Toni Sumner (left) and Tania Lawrie (right) say kids find it hard to trust child safety. (ABC News: Elizabeth Cramsie)

Ms Sumner from BEROS said that instability makes it difficult for children to maintain a relationship with the department.

"Often times young people don't know who their latest CSO is," she said.

"Or they've had three or four CSO's within a stretch of a couple of months and they start to just disengage from the system altogether because it just becomes overwhelming and confusing."

In some cases children who have lost or removed themselves from placements still receive youth work services during the day, from staff like Grace.

"Often we would try and feed them, I know that I've taken a few kids to laundromats to try and wash their clothes if they had any, a lot of the time they actually didn't have anything," she said.

"We're expected to take them to a library and they're expected to sit there for eight hours or take them to a park or walk around a shopping centre."

Charities say they are helping children who are homeless despite being known to the department of children and youth justice. (ABC News)

But it's where those children are left after a youth worker shift, that concerns Grace the most.

"Often the child is dropped off in a McDonalds car park or at a train station, sometimes the child is able to choose where they're dropped off but often it will be a well-lit public area that child safety have chosen and that will also be where the child is picked up from the next day if they've got youth work support again," she said.

"These kids have no phone, they've got no clothes and no money, and they're expected to be back in that McDonalds car park at 8am the next morning for their youth work shift."

The director-general said she wasn't aware of children being left at car parks or fast food outlets.  

"It's not something that has ever been brought to my attention," she said.

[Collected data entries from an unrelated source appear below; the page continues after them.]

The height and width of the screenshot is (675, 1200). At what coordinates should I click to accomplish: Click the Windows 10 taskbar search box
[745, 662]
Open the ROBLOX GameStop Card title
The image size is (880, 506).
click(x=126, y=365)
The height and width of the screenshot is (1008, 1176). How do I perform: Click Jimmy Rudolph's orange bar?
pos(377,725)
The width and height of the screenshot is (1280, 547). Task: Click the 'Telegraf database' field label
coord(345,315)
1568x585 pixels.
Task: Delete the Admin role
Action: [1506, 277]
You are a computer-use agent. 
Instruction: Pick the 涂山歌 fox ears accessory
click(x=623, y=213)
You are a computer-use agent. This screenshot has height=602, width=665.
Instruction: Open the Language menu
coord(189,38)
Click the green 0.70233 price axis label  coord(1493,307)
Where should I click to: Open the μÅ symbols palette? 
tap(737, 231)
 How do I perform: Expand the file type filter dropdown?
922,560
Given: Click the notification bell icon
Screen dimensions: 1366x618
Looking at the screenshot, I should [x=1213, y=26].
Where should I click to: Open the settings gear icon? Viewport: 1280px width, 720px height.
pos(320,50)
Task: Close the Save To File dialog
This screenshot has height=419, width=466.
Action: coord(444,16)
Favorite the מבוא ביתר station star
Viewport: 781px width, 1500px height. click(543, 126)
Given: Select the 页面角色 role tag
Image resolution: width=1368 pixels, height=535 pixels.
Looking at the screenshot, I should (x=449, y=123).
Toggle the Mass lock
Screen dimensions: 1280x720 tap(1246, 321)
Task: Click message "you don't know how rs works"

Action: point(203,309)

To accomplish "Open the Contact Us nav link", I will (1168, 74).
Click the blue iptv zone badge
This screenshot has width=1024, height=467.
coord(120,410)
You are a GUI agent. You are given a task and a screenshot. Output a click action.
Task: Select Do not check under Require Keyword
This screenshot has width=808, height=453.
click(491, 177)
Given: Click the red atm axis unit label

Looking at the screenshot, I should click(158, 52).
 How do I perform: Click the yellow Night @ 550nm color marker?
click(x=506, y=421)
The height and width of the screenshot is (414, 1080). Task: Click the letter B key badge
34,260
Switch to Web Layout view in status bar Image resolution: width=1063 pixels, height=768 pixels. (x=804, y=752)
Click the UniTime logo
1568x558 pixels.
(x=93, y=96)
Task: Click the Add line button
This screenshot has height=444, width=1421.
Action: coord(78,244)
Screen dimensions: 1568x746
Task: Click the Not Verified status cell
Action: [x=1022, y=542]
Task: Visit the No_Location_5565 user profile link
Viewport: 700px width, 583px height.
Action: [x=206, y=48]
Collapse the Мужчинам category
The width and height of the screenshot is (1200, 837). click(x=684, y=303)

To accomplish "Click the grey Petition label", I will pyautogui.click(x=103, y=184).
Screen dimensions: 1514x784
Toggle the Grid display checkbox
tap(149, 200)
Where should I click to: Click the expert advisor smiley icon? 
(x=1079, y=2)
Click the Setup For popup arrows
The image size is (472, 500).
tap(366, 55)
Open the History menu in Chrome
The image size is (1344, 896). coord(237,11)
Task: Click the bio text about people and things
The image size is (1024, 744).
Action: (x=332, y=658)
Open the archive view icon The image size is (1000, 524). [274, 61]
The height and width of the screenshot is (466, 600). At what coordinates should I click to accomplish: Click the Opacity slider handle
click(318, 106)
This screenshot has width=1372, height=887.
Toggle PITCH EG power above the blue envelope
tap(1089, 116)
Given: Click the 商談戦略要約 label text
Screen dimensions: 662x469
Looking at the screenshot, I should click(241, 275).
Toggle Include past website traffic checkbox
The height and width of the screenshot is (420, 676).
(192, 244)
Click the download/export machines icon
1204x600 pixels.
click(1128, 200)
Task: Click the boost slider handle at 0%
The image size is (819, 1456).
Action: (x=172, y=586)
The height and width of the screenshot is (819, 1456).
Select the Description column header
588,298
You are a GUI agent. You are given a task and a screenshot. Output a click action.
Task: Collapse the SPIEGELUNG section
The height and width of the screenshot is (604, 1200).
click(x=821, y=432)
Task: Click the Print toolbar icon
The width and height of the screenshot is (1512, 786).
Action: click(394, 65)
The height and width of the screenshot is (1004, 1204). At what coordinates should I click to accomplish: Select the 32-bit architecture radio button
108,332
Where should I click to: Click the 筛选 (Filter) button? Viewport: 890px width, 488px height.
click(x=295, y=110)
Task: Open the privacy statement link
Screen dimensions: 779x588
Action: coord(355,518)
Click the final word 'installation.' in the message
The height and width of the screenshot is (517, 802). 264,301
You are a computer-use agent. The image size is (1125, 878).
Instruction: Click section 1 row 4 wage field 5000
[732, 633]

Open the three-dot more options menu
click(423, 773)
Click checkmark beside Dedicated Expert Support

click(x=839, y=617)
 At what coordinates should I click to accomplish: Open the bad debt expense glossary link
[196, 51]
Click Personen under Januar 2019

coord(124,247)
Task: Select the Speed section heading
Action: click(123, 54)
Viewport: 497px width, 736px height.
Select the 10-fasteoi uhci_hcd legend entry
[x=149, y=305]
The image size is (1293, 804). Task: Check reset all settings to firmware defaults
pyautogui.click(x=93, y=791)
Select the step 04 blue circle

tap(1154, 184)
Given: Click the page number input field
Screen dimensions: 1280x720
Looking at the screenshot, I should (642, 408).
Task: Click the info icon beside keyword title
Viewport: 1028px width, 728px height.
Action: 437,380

Kids 'struggling to express themselves'

There's no doubt the work done by organisations like BEROS can be challenging.

In some cases, kids are exhibiting risky behaviours, alcohol and drug use are common.

Marshall said even in situations that were more precarious, it was important to remember why some kids behaved in certain ways.

"There's definitely times when we have to be a bit more cautious like lock the car and stay inside, but a lot of the time they have strong trauma backgrounds and they're just struggling to express themselves," he said.

"If we can just chat to them for a bit they're often pretty happy to go along with us and work something out together."

It's this approach, Grace said, that encourages children to engage with youth workers.

"There are some organisations that do outreach support where they'll walk the streets at night and they'll go to places like those bus stops and train stations where we know a lot of kids are, and the kids are very, very happy to engage with those youth workers," she said.

Grace believes child safety are too quick to deem children unsafe.

"We'll see child safety say that it is too dangerous to go out and talk to these kids, but we have all these other workers that are able to do it and come out fine."

Karyn Walsh runs Micah Projects, one of the organisations behind BEROS.

She said that while safety of workers was a concern, it was work that must be done.

"It's definitely tough," she said.

"But you've got to be committed to it and want to do it and believe that people need you to do it.

"Because if we don't do it, we're just neglecting the potential of so many people."